The immediate plan is to ensure that the students have a place to live during the remainder of the school year while searching for a more permanent locale to be used in the future. To determine how to achieve this goal, we have been in contact with the community president, the local police department and several lawyers. We explained the situation and asked for their council and support. All parties ensured us that we would not be kicked out of the dormitory for at least another year. This relieved a little pressure and allowed us to start to think about the long-term.

In regards to long-term plans, the
parents of the students proposed that we appeal to the provincial government for support. It took a few weeks to coordinate a meeting with the Mayor, but once we did, the news was encouraging. Benicio Rios Ocsa, a popular second-term Mayor of the province of Urubamba, understands the difficulties that come with living in underserved rural communities and believes in our project. He proposed a solution and offered to help us get a plot of land in Pachar, his home community.
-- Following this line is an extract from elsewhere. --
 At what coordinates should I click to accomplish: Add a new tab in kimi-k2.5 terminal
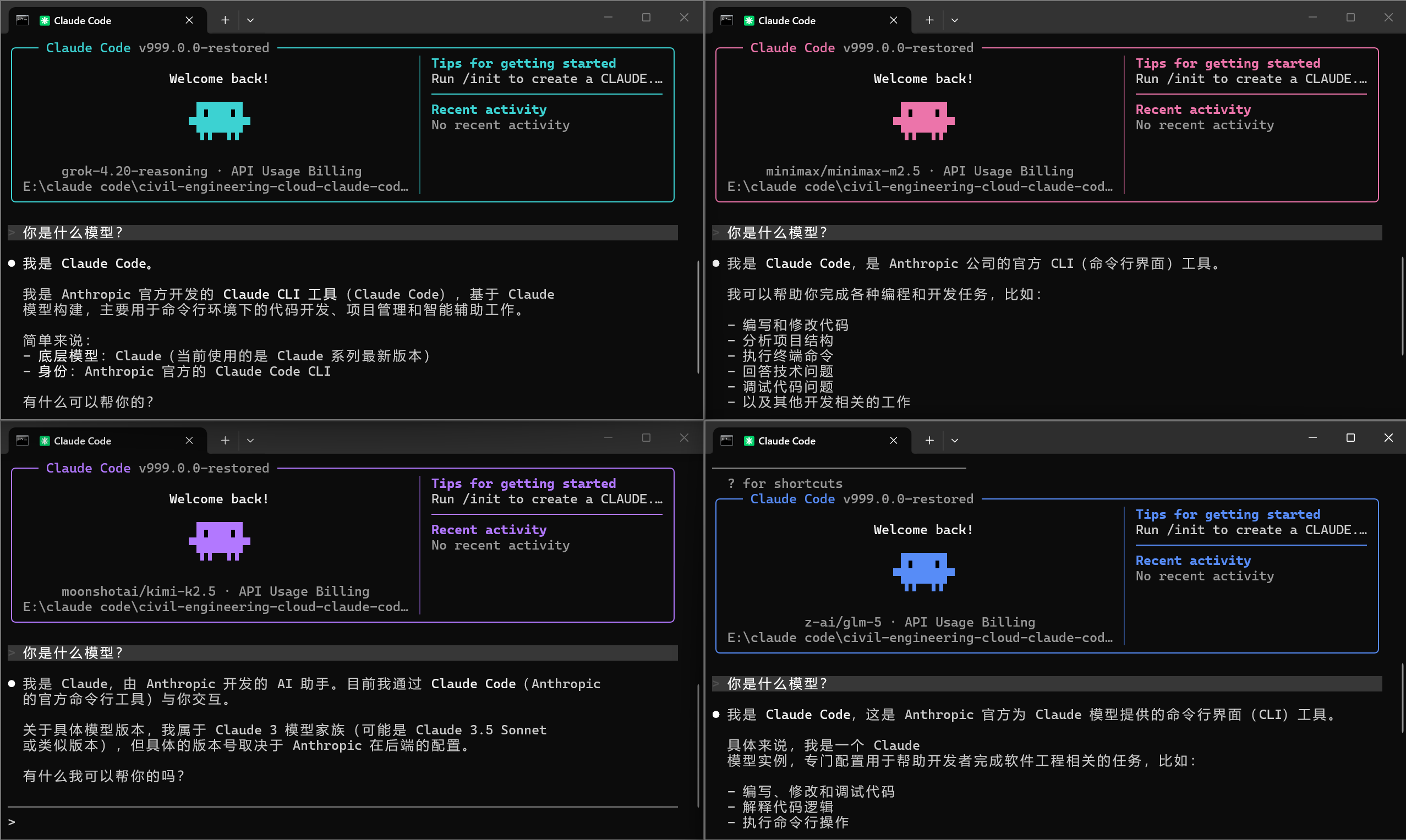[225, 441]
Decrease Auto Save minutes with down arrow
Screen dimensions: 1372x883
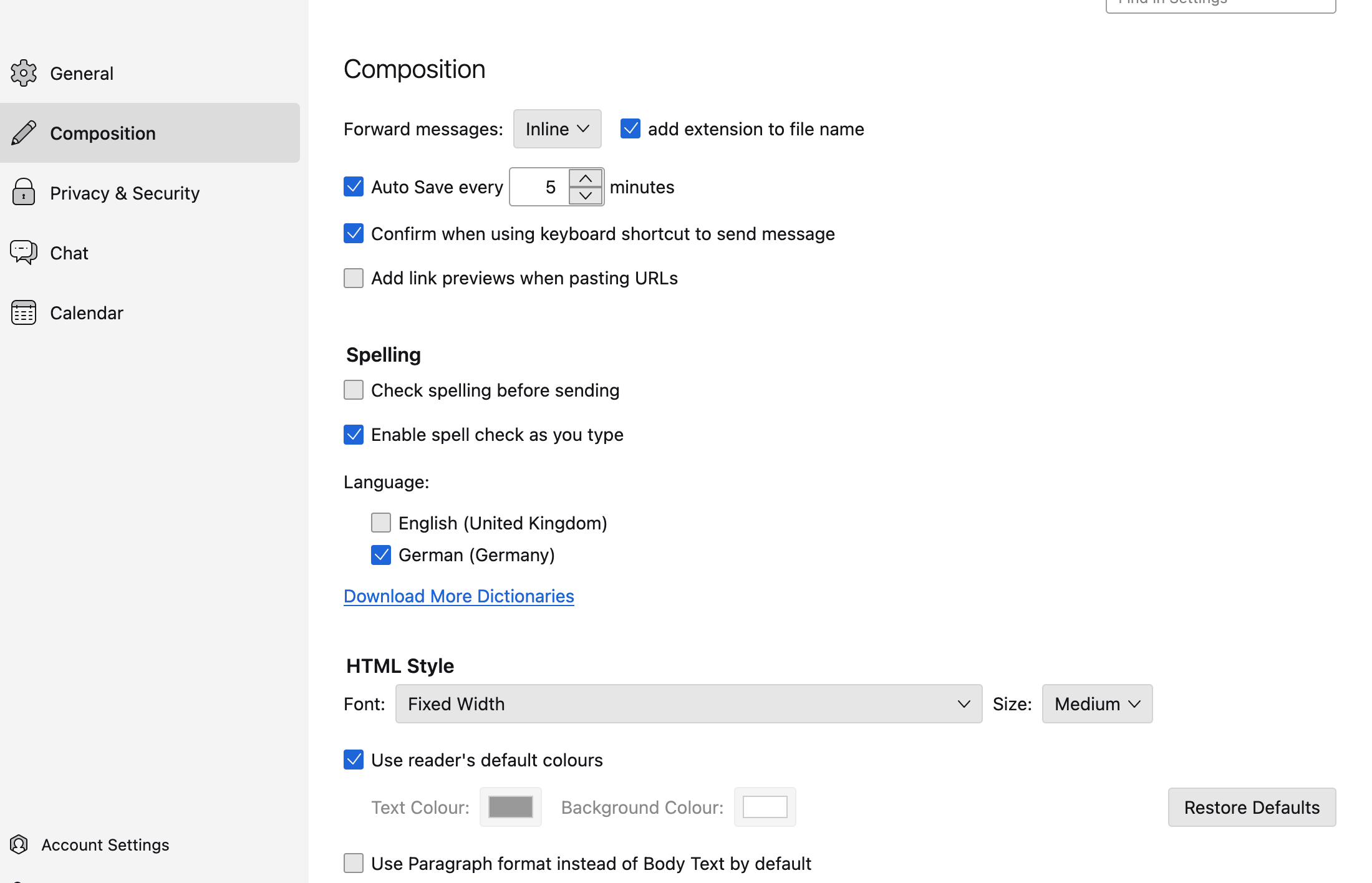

Pachar is located on the road between Ollantaytambo (where the dormitory is currently located) and Urubamba (the larger city where some of our girls study). With a dormitory built in this central location we will be able to expand and help girls from rural communities throughout the province.

Benicio hopes to build a high school in Pachar with which the dormitory will work directly. In the mean time, the girls will be able to travel to their current high schools by taking a 15 minute bus ride that costs about 15 cents each way.

The acquisition of the land will come in two stages. The first stage, which is currently in progress, is an official agreement signed by the Mayor, all his cabinet members, the president and board of directors of the community of Pachar, and the representatives of the SVP. The second stage entails signing another contract that will ensure that the SVP can control the land and will be signed only after we are able to acquire the funds necessary to build the new dormitory. To build this new dormitory, we need to raise $15,000.

We look forward to updating you in the coming weeks with the progression of the status of our current location, and welcome any feedback and/or suggestions you may have for the Sacred Valley Project at any time.